A string of encouraging signals is making investors increasingly positive about China's economy

  • The prospect of a a U.S.-China trade deal and beefed up Chinese stimulus measures are leading to increased optimism about the world's second-largest economy this year, experts say.
  • Ken Peng, investment strategist at Citi Private Bank, sees "less worries about trade tensions" in 2019.
  • Now is the time to increase exposure to China in anticipation of a deal, says Stefan Hofer, chief investment strategist at LGT Bank in Hong Kong.
Signs with the US flag and Chinese flag are seen outside a store selling foreign goods in Qingdao in China's eastern Shandong province on Sept. 19, 2018.
AFP | Getty Images
Signs with the US flag and Chinese flag are seen outside a store selling foreign goods in Qingdao in China's eastern Shandong province on Sept. 19, 2018.

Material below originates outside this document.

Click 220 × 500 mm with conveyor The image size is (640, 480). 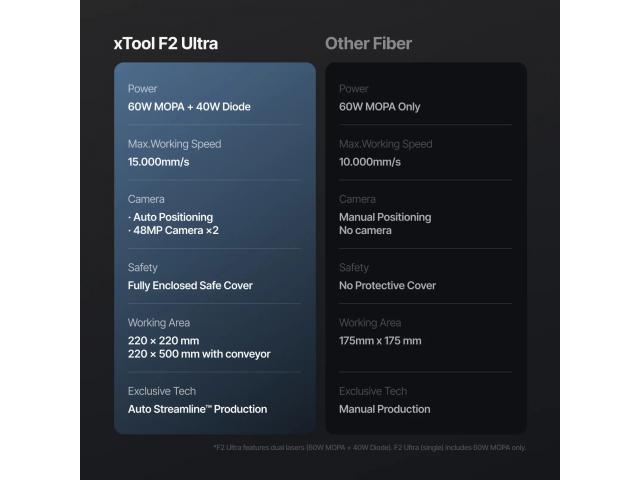199,354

After a string of headaches, some positive buzz appears to be brewing for China's economy.

The growing likelihood of even a limited trade deal with the United States combined with a ramp-up in Chinese stimulus are jointly making some experts more optimistic about the 2019 prospects for the world's second-largest economy.

The escalating trade war was a dominant narrative in 2018 and has seemed to hit both countries' economies and financial markets, with China largely seen as having taken the bigger blow.

The atmosphere, however, has changed after a 90-day truce began early in December. Negotiations in Beijing earlier this month were mutually hailed and more talks are in store. And the U.S. is reportedly even considering lifting tariffs to reach a deal. That is all helping create a positive atmosphere for some kind of agreement.

"The point is that both sides are now under a lot of pressure to get a deal done," Stefan Hofer, chief investment strategist at LGT Bank in Hong Kong, told reporters on Tuesday, calling it "just something that has to happen."

LGT's base forecast is for a deal by the middle of 2019, but Hofer said now is the time to get into Chinese markets.

"I think it's perfectly okay for investors to take on China exposure now in anticipation of that," he said.

Political risk consultancy Eurasia Group said in a Thursday note it sees "increasing signs of momentum towards some type of interim deal" within this year. In its view, that'll be driven mostly by U.S. President Donald Trump's wish to calm markets and have a win to take into next year's expected re-election bid.

That doesn't mean, however, that the issue will be solved.

"The two sides have made only slight progress on the core structural issues at the heart of the trade dispute," Eurasia Group cautioned.

Still, experts say reduced tensions and no increase in existing tariffs would mark a significant breakthrough. And that, combined with Chinese measures to support the economy point to a better outlook.

'Grease in the engine'

China is set to announce GDP figures for 2018's fourth quarter on Monday. Economists surveyed by Reuters see growth having likely slowed to 6.4 percent against the prior year's fourth quarter. Official growth numbers — the veracity of which outside experts have long expressed skepticism — came in at 6.5 percent for the third quarter on a year-over-year basis.

While Beijing reportedly planned to set its growth target to a 6 to 6.5 percent range for 2019, any slight slide is unlikely to intensify, experts said.

"Economic growth should stabilize as the government releases additional stimulus, including corporate tax cuts, credit easing, infrastructure investment, and looser real estate rules in lower-tier cities," IHS Markit said Friday in a note.

Ken Peng, investment strategist at Citi Private Bank in Hong Kong, is also optimistic.

"I think, ultimately, we'll see less worries about trade tensions this year," Peng told reporters Thursday.

But even with a deal, he said, Chinese data in coming months, such as exports, will likely remain under pressure — a legacy of the early stages of the trade war.

"We think this negativity, a lot of it, is coming from the payback for the front-loading of exports ahead of tariffs last year," Peng said.

But China's increased pump-priming will ease the transition, he added.

"Liquidity has turned from targeted easing to broad general easing and the size is bigger," Peng said, adding that lower business taxes are likely to be the most important factor.

"As we move into the second quarter, I think the effects of stimulus will start to more than offset the drags from trade and other slowdown(s)," he said.

Alicia Garcia-Herrero, chief economist for Asia Pacific at French investment bank Natixis, also emphasized the importance of stimulus, but stressed it comes at a cost.

"China has been trying very hard to put some grease in the engine," Garcia-Herrero said in a talk to the Dutch Chamber of Commerce in Hong Kong on Wednesday.

And she said that, while stimulus wasn't effective last year, it's likely to work this year as authorities take stronger measures such as forcing banks to lower lending rates for small- and medium-sized companies.

"This is great for growth but this is worrisome in terms of moving backwards in China's financial liberalization because you're going back to more targets," she said.